今天这篇文章中的实验还将用作Ergo一些新功能的示例,Ergo是一个我与chiconara共同创建的自动机器学习模型创建、数据编码、GPU训练、基准测试和大规模部署的框架。关于本文使用的源代码都存储在此处。
值得注意的是,该项目不能有效地替代商业反病毒软件。
问题定义与数据集
传统的恶意软件检测引擎依赖于签名,这些签名是恶意软件分析人员提供的,在确定恶意代码的同时确保非恶意样本中没有冲突。
这种方法存在一些问题,这通常很容易被绕过(也取决于签名的类型,单个比特的改变或者恶意代码中几个字节的变更都可能导致无法检测),同时不利于大规模扩展。研究人员需要进行逆向工程分析,发现与写出独特的签名可能要数小时。
我们的目标是交给计算机,更具体地说是神经网络,来检测Windows恶意软件,而不依赖于任何需要显式创建的签名数据库。通过提供的恶意软件数据集,从数据集中学习如何区分恶意代码,最终应用在数据集外,最重要的是,要处理那些新的、未发现过的样本。我们唯一能提供的知识就是哪些文件是恶意的,哪些不是,但具体是如何区分的交给神经网络完成。

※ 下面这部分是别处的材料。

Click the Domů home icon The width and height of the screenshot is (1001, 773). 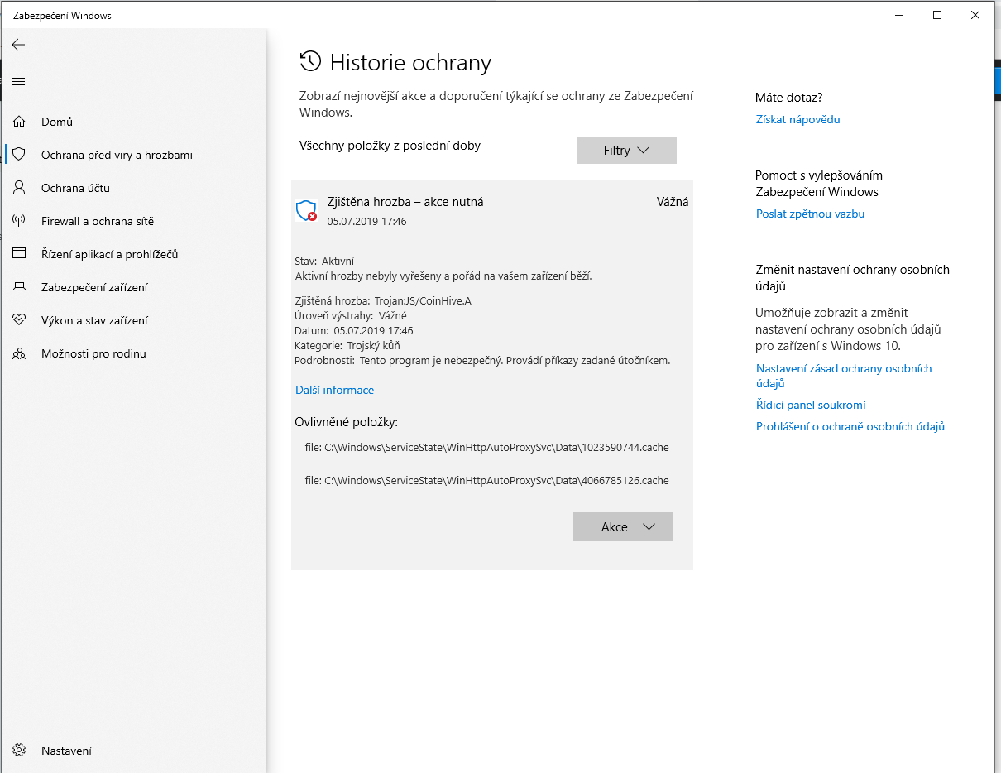point(19,122)
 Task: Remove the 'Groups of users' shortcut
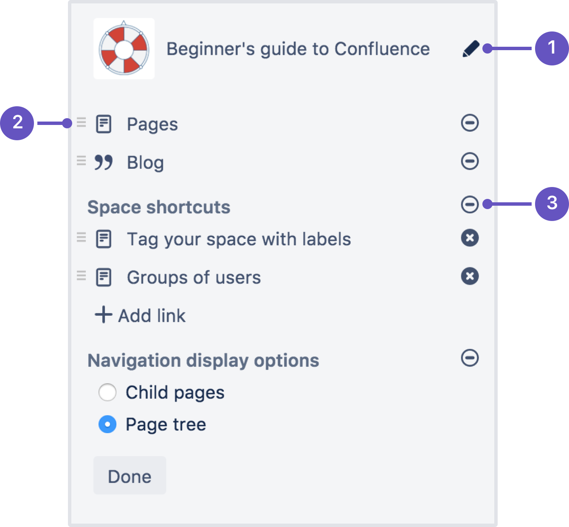point(470,276)
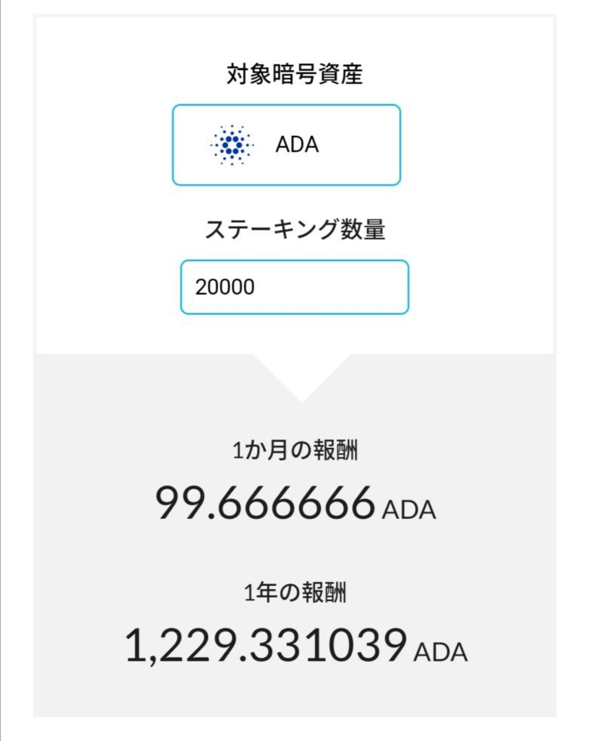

数据集收集了大约二十万个Windows PE样本,大概数量上恶意(VirusTotal超过十个检出)与非恶意(VirusTotal零检出)平分。由于在相同的数据集上训练和测试模型意义不大(在训练集上表现的非常好,但是对新样本不具有泛化能力),这个数据集被Ergo分为三个数据集:
训练集:占全部样本的70%,用于训练模型;
验证集:占全部样本的15%,在训练时用于校准模型;
测试集:占全部样本的15%,训练模型后比较模型效果。
毋庸置疑,数据集中标记正确的样本数量是模型准确的关键,这使得模型可以正确区分这两类样本,并推广到数据集外的样本。此外,理想情况下,应该使用较新的样本定期更新数据集,并对模型进行重新训练,以便发现新样本(wget+crontab+ergo)也能随着时间的推移保持高准确率。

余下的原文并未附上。